03 May 2021

Walter Capps—Erikson, Psychohistory, Worldview

Walter Capps
"Erik Erikson's Contribution Toward Understanding Religion"
in Ideas and Identities: The Life and Work of Erik Erikson (1998)
ed. Wallerstein and Goldberger
pp. 67-78
were the primary Erikson insight writ large, one could make a compelling case that the religious traditions themselves can be approached as extensions and exemplifications of the lives—indeed, the biographies—of their founders. (69)
And in a footnote to a related passage:
In making this suggestion, I wish to call attention to the fact that psychohistorical analyses have been applied to Western figures rather exclusively, and not to representatives of Asian religious and/or cultural traditions.
This is quite an allegation from a scholar who throughout this article appears exceptionally well-read.
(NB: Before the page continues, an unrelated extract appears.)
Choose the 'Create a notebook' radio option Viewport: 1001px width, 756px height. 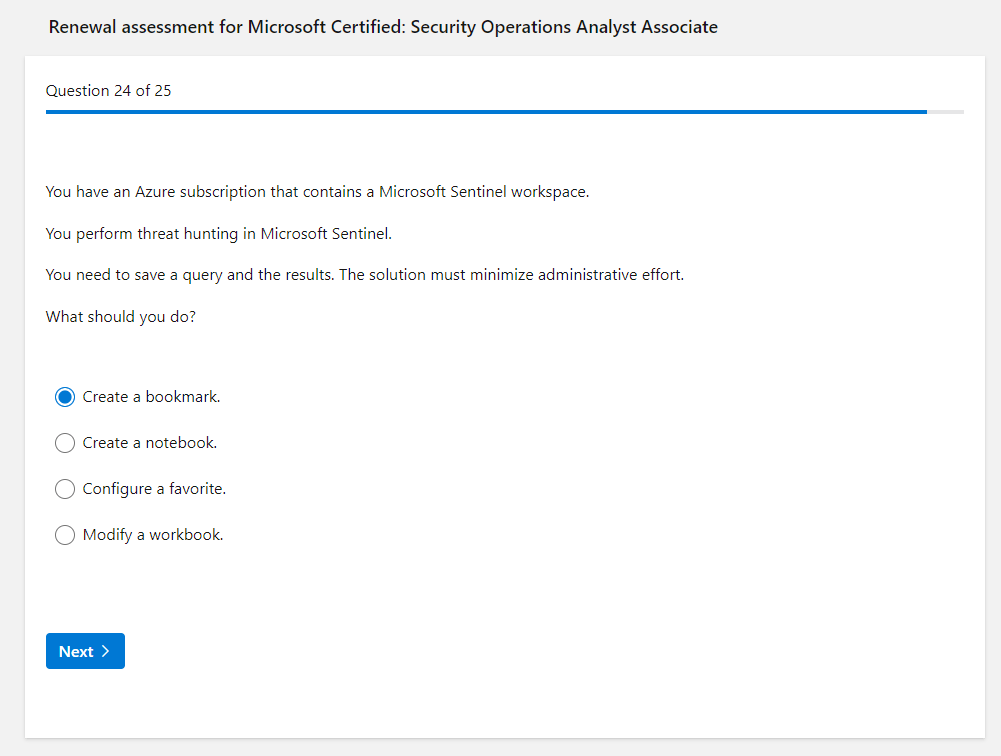(x=65, y=443)
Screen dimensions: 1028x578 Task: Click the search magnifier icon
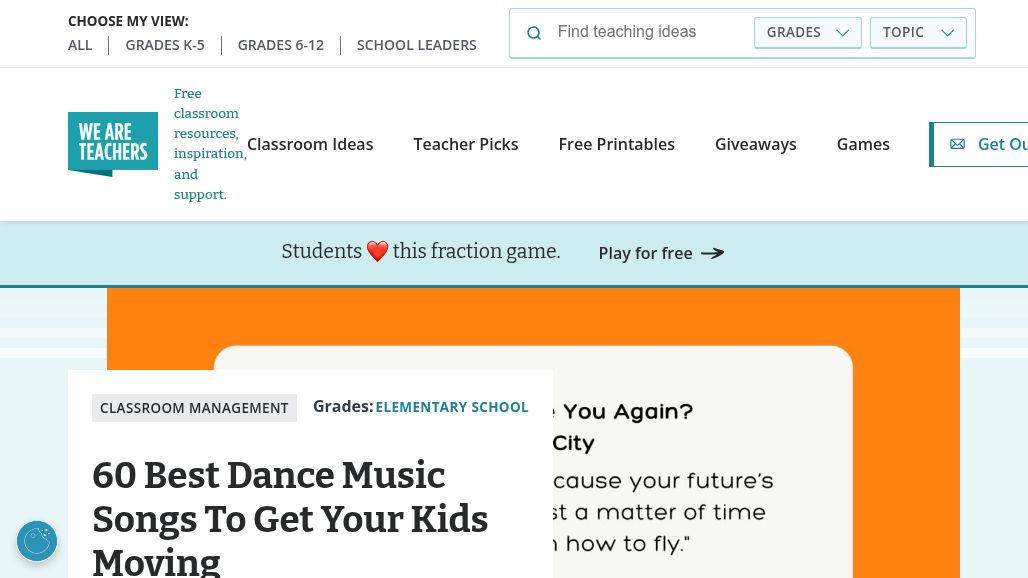534,33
But perhaps by "psychohistory" he refers to the narrow circle of assembled disciplines rather than to general scholarship.
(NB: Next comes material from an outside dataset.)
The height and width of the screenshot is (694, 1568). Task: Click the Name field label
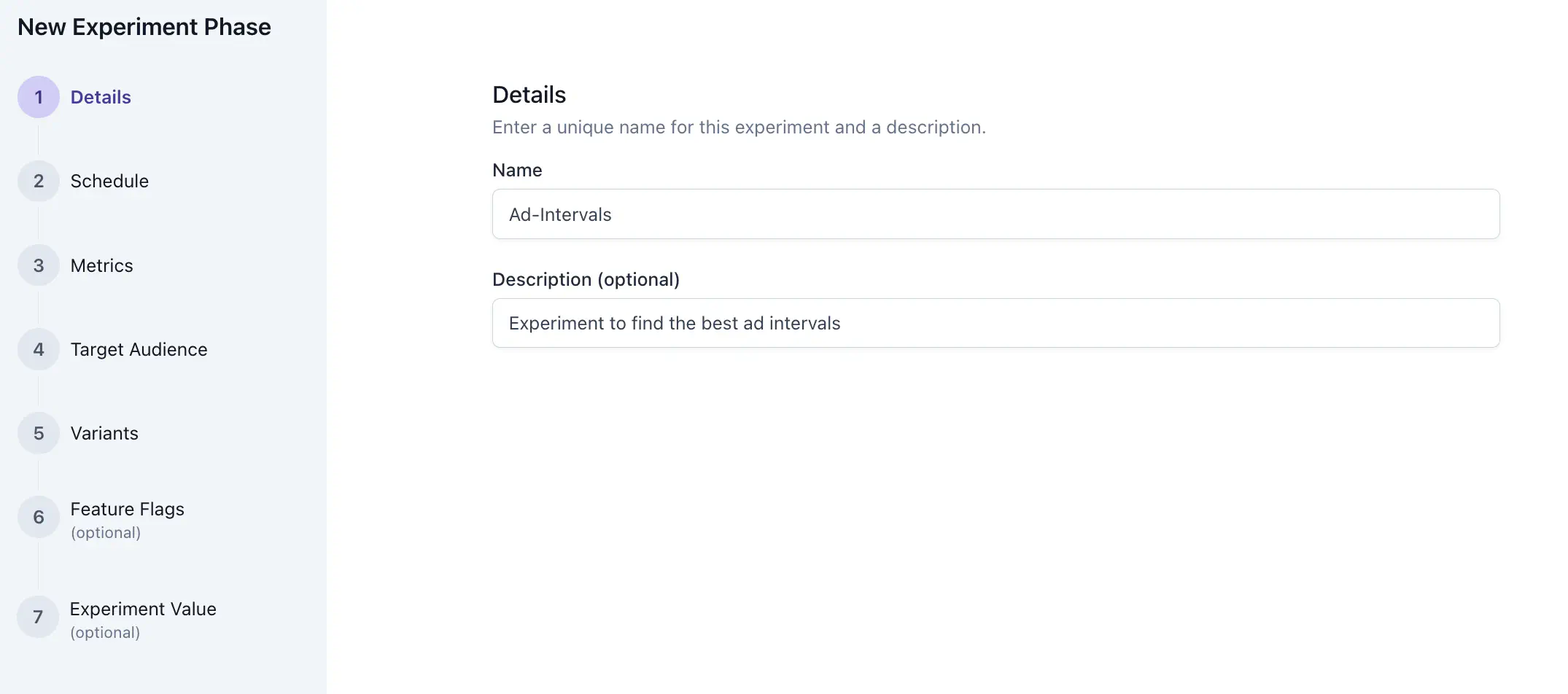517,170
As for the former excerpt, the sentiment is at once essential and superfluous. Of course any abstraction of a social institution is ultimately populated by real people living their lives; but of course there are often enough of them to choose from that achieving an adequate sample rate is quite a challenge.

Also related:
Perhaps the most profoundly religious factor of all is that, in so many ways, like the equations he studied, the psychoanalyst came to embody the insights he had identified. That is, his study of the human life cycle was reflected in his own stage-by-stage journey through life. (75)
And so besides sample rate, there is the general issue of judgment: who to study and how to study them. Each religion furnishes its own criteria, of course, but then comparison becomes the bugaboo.

Even so, this "profoundly religious factor" leading to "embod[iment] of the insights he had identified" is a beautiful idea. Lots of artists aspire to it, and many more claim to have achieved it than seems plausible. But then, what IS art?! Perhaps they HAVE found its essence and have come to embody it, thereby becoming completely insufferable and self-absorbed!
The adoption of a worldview is not something that is done mechanically, as if one simply selects an "ism," a philosophy, or a religion from within a set of possibilities... Rather, the adoption of a worldview involves highly selective, synthetic, constructive work in which a large set of differentiable, temperamental, and dispositional factors come into play, a large portion of which are probably never brought into full cognizance. Indeed, if one wanted to put this insight into formula, one would say that Immanuel Kant's now famous "apriori/synthetic judgments" are implicit in worldview construction, and much that is assigned to apriori status is of a psychological or, more exactly, psychogenic nature.

Here Erikson can be credited with two very significant accomplishments. First, he recognized all of this to be the case, that is, that worldview construction involves the interdependent coordination of these various elements. Second, in some specific instances, he identified how the construction—or, better, the composition—came into formation. Clearly, here as elsewhere in Erikson's observations, a strong aesthetic element is present. Worldview construction, like the formation of personality, is thoroughly compositional. It is composed and stylized, as are cultures, as are personalities. (71-72)
Yes! And I think it is clear, though not explicitly stated here, that the act of "composition" is the act of an AGENT. One can more easily and profitably distinguish the conscious/unconscious here than the intentional/unintentional. It is all intentional in some sense!